#### [Aim]
Rewrite the material from the line with "Screen dimensions: 1400x845" up to and including the line with "Screen dimensions: 1058x646 pos(845,280)", replacing "piggy bank" with "wallet" and keeping everything else the same.
# START OF Data section
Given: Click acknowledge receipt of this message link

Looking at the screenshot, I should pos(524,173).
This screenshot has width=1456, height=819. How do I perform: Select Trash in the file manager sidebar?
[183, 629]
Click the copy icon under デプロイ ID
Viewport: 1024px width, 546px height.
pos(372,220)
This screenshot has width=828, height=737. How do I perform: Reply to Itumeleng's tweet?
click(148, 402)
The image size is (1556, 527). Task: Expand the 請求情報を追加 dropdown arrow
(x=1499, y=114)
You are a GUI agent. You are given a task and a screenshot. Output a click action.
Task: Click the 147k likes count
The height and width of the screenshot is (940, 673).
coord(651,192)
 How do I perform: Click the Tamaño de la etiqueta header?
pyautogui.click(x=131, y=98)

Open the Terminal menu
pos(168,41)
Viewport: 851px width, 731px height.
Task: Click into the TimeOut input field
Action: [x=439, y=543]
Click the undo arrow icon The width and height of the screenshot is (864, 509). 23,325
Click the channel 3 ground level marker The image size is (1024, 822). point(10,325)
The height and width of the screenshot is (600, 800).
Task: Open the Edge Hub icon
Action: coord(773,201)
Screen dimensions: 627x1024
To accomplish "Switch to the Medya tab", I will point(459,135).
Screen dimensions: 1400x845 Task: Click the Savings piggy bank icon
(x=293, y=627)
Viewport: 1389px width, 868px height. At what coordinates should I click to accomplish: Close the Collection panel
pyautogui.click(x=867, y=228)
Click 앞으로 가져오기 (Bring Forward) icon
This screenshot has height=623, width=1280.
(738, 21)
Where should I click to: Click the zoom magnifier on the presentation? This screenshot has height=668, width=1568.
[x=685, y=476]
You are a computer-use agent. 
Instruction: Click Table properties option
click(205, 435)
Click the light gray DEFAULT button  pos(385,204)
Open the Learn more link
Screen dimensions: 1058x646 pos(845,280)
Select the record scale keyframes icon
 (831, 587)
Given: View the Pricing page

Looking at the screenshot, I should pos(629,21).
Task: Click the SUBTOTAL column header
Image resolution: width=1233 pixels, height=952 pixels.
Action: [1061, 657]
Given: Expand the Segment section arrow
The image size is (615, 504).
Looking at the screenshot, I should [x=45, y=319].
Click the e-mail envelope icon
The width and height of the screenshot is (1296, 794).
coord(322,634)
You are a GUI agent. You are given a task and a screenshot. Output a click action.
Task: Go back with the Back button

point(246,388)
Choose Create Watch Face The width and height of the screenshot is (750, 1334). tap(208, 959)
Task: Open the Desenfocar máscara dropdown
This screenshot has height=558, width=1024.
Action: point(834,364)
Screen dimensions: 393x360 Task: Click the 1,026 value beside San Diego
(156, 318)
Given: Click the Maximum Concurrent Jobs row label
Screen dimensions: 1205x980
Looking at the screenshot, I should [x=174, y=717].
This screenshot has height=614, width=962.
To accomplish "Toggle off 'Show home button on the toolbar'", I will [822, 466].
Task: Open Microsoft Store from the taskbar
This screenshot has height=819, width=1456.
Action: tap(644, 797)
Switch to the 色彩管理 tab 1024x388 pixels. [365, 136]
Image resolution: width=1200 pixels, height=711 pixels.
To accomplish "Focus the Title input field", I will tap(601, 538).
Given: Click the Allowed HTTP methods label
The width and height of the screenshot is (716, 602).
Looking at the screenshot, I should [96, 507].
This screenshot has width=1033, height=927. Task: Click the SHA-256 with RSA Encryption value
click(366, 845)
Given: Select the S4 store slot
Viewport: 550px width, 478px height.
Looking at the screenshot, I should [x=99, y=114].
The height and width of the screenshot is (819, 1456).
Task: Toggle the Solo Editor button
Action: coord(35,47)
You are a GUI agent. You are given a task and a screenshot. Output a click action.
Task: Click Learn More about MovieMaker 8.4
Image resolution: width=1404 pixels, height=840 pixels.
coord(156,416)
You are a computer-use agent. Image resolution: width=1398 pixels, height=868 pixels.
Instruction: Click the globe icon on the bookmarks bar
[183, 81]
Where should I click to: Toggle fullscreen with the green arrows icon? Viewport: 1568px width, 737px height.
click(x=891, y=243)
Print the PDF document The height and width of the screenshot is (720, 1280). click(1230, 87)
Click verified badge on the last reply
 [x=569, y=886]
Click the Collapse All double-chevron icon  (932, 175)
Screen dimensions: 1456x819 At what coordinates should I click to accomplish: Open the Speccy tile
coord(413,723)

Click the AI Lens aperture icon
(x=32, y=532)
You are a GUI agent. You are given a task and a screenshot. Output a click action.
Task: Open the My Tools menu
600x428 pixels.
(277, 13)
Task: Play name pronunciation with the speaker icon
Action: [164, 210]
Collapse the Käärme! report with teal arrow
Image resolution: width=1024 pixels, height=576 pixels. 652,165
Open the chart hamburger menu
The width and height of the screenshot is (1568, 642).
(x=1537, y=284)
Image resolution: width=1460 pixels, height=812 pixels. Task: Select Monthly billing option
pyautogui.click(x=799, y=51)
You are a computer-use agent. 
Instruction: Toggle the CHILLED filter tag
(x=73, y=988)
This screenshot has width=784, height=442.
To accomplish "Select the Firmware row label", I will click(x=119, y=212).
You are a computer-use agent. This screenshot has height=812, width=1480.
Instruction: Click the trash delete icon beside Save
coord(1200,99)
# END OF Data section
#### [Task result]
Screen dimensions: 1400x845 Task: Click the Savings wallet icon
(x=293, y=627)
Viewport: 1389px width, 868px height. At what coordinates should I click to accomplish: Close the Collection panel
pyautogui.click(x=867, y=228)
Click 앞으로 가져오기 (Bring Forward) icon
This screenshot has height=623, width=1280.
(738, 21)
Where should I click to: Click the zoom magnifier on the presentation? This screenshot has height=668, width=1568.
[x=685, y=476]
You are a computer-use agent. 
Instruction: Click Table properties option
click(205, 435)
Click the light gray DEFAULT button  pos(385,204)
Open the Learn more link
Screen dimensions: 1058x646 pos(845,280)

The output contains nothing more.